For production use, replace the in-memory store with a purpose-built vector database. Pgvector (PostgreSQL extension) is the simplest if you already run Postgres. Chroma and Qdrant are good standalone options.

When to use it: Documentation assistants. Code search agents. Knowledge base Q&A. Anything requiring recall across a large corpus.

Connecting Memory to MCP

If you followed the MCP server guide, you can expose memory as an MCP resource. This makes your memory layer accessible to any MCP-compatible client, including Claude Code.
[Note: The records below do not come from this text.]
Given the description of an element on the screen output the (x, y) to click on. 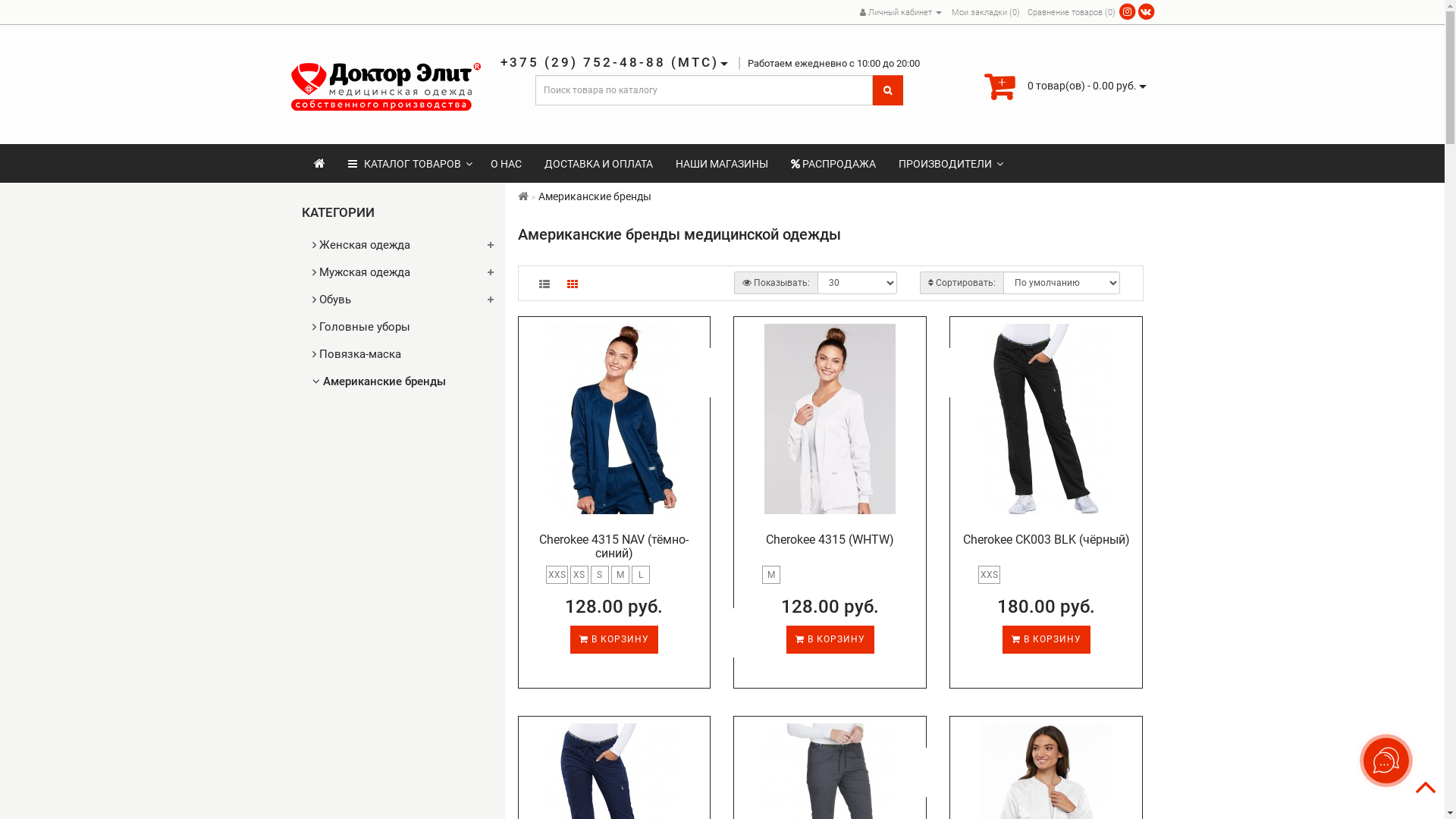
Cherokee 4315 (WHTW) Element type: hover (829, 418)
Cherokee 4315 (WHTW) Element type: text (829, 539)
VK Element type: hover (1146, 11)
Instagram Element type: hover (1127, 11)
Given the description of an element on the screen output the (x, y) to click on. 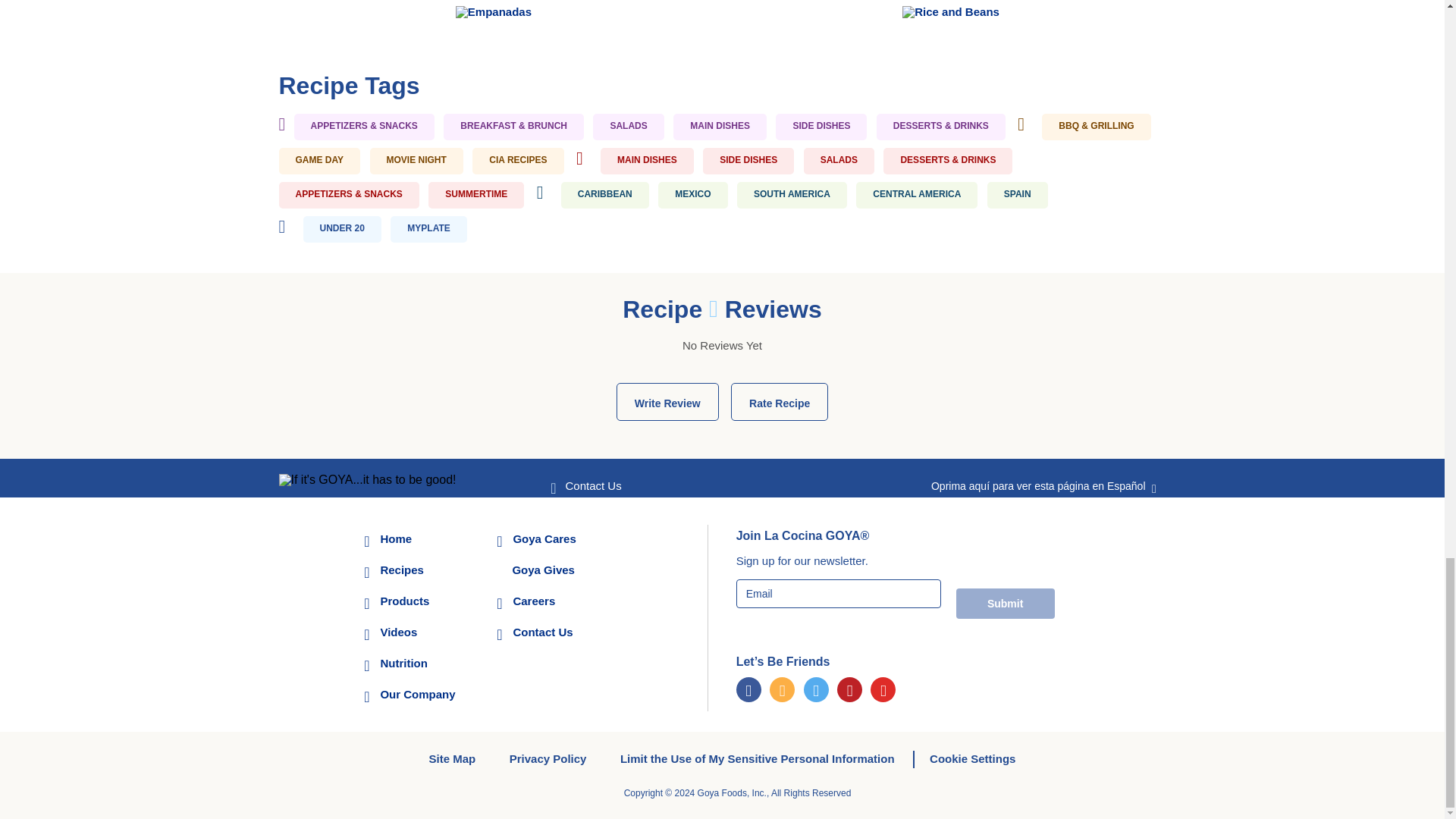
Rice and Beans (950, 11)
Empanadas (493, 11)
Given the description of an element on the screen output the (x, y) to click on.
import { Server } from "@modelcontextprotocol/sdk/server/index.js";
import { StdioServerTransport } from "@modelcontextprotocol/sdk/server/stdio.js";

const server = new Server(
  { name: "memory-server", version: "1.0.0" },
  { capabilities: { tools: {}, resources: {} } }
);

// Tool: store a fact
server.setRequestHandler("tools/call", async (request) => {
  if (request.params.name === "remember") {
    const { key, value, userId } = request.params.arguments as {
      key: string;
      value: string;
      userId: string;
    };
    await storeEpisodicFact(userId, key, value);
    return { content: [{ type: "text", text: `Stored: ${key} = ${value}` }] };
  }

  if (request.params.name === "recall") {
    const { userId } = request.params.arguments as { userId: string };
    const facts = await loadEpisodicFacts(userId);
    return {
      content: [{ type: "text", text: JSON.stringify(facts, null, 2) }],
    };
  }
});

const transport = new StdioServerTransport();
await server.connect(transport);

Any agent that speaks MCP can now call remember and recall as standard tools. Memory becomes a shared service rather than a per-agent implementation.

Choosing the Right Strategy

Use this decision table as a starting point:

Situation	Strategy
Single session, under 20 turns	Buffer
Single session, long-running	Summary
Multi-session, user preferences	Episodic
Large knowledge base to query	Semantic
All of the above	Combine: summary for session + episodic/semantic across sessions

Start with the buffer. Add a summary layer when conversations grow long. Add episodic memory when users return across sessions. Add semantic memory when you have a corpus of documents to retrieve from.

Do not add complexity before you need it. A conversation buffer is the right answer for most prototypes. Over-engineering memory early adds cost, latency, and maintenance surface area without proportional benefit.

Conclusion

Memory is not one thing — it is a stack of strategies that address different problems at different scopes. The buffer handles the current session. The summary extends that session. Episodic memory bridges sessions. Semantic memory grounds answers in a knowledge base.

Pick the layer that solves the problem you have today. Wrap it behind a clean interface so you can swap implementations later. And if your agents communicate via MCP, expose memory as a shared tool — it keeps each agent simple while giving the system as a whole a persistent brain.